Importantes arterias de la capital -y de otras ciudades y pueblos- llevan nombres de militares decimonónicos que, de gran renombre entre la población, alcanzaron el poder con gran contento popular; así, generales como Espartero, Narváez, O'Donnell, Serrano, Prim, Primo de Rivera y Franco ocuparon el poder en España durante buena parte de los siglos XIX y XX. Esto es historia que demuestra la tendencia que existe entre nosotros a la magia, a la creencia de que un señor con mucho mando puede, a golpe de espadón o decreto, arreglar las cosas. Naturalmente, las cosas no se arreglan así por las buenas y los generales acaban -más o menos pronto que tarde, aunque hubo quien largo duró- perdiendo su popularidad y sustituidos mediante diversas vías por otro generalote o por civiles de forma más o menos democrática, según el caso. Es un modo de entender la gobernanza de los asuntos públicos de la que no nos hemos curado todavía, y así, con el cambio de los tiempos y el acompasamiento histórico a lo que predomina a nuestro alrededor, seguimos teniendo una querencia a creer en sortilegios y en que por ahí existen magos del ordeno y mando que nos lo arreglen.

Vemos estos días en nuestra provincia que por estribor hay quienes preconizan a un candidato que prevén con posibilidades de arrasar en las próximas autonómicas y, así, nos hablan de clamores y mareas populares, como en las épocas isabelina o alfonsina se esperaba el advenimiento de un espadón que pusiera orden en el caos. Vamos a permitirnos el dudarlo, lo de arreglar, claro, no lo de arrasar, que eso son otros lópeces. Pero la creencia en la magia sigue ahí.

Durante los últimos años, tras la moda de la obtención de eficacia -y, por tanto, de la ganancia- a través de la frialdad de los números, de las hojas de cálculo, llegó la de la inteligencia emocional, en la que esa irracional creencia en las soluciones mágicas a lo cuento de hadas tiene marchamo de interesante papel que jugar. A día de hoy, esta moda del pensamiento sigue muy instalada entre la gente y, con la que está cayendo, no pocos entre los que aspiran a mandar se apuntan a la práctica o ensayo de sus habilidades de convencimiento emocional. La única diferencia es que ahora, en donde lo virtual puede sustituir a lo real, no hace falta que el generalote haya pasado por academia militar o vista uniforme, y nos basta un abogado, economista o ingeniero -sí, preferiblemente un graduado como tiene que ser- que juegue el deseado papel.

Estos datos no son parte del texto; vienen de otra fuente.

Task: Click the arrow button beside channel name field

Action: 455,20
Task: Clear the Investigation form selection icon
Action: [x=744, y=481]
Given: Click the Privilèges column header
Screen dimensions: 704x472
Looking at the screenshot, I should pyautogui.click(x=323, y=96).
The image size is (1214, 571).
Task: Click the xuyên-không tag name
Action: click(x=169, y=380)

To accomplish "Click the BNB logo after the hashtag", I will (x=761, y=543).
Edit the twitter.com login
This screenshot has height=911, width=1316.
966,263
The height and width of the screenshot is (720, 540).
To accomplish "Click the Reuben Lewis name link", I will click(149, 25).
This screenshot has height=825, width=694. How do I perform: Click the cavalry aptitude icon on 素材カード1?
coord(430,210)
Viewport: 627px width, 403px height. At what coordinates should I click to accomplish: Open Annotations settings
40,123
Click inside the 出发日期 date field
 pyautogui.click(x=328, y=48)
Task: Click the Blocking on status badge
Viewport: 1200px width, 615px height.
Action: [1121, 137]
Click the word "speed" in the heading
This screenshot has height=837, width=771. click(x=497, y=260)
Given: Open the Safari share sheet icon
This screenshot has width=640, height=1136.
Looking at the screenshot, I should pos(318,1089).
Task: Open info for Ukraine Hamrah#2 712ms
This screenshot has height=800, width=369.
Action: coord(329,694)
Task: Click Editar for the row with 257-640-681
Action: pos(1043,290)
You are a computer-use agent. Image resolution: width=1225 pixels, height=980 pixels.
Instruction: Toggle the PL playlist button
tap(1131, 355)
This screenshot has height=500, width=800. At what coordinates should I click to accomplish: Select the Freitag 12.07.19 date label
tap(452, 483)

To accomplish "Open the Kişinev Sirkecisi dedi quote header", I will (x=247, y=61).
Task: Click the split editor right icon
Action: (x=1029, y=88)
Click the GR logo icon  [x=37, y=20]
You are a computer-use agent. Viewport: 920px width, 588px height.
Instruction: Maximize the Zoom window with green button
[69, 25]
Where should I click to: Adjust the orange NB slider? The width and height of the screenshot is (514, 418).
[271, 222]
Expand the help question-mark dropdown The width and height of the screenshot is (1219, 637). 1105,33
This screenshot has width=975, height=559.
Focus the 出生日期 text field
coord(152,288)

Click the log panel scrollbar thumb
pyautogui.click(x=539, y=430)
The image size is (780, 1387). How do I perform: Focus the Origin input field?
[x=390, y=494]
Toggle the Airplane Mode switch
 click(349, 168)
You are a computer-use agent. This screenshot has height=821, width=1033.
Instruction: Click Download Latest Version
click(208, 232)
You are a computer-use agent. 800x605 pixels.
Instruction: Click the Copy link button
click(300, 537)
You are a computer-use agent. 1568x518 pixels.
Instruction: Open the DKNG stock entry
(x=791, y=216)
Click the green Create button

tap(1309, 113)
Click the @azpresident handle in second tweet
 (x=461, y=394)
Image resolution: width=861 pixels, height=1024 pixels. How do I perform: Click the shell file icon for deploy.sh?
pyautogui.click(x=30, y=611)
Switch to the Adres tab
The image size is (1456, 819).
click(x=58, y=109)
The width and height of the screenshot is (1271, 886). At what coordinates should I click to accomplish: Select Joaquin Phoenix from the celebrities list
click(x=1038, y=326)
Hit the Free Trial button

¿Y por babor? Pues por ahora parece que la parte racional aún gana la batalla a la límbica; aunque, al igual que por muy racionales que nos creamos seguimos jugando a la lotería, se tienen también secretas ilusiones, como que el ciclo económico presente un espectacular cambio de rumbo o que los oponentes reproduzcan, como en ocasiones anteriores, alguna espectacular metedura de pata. Pero magia al fin y al cabo.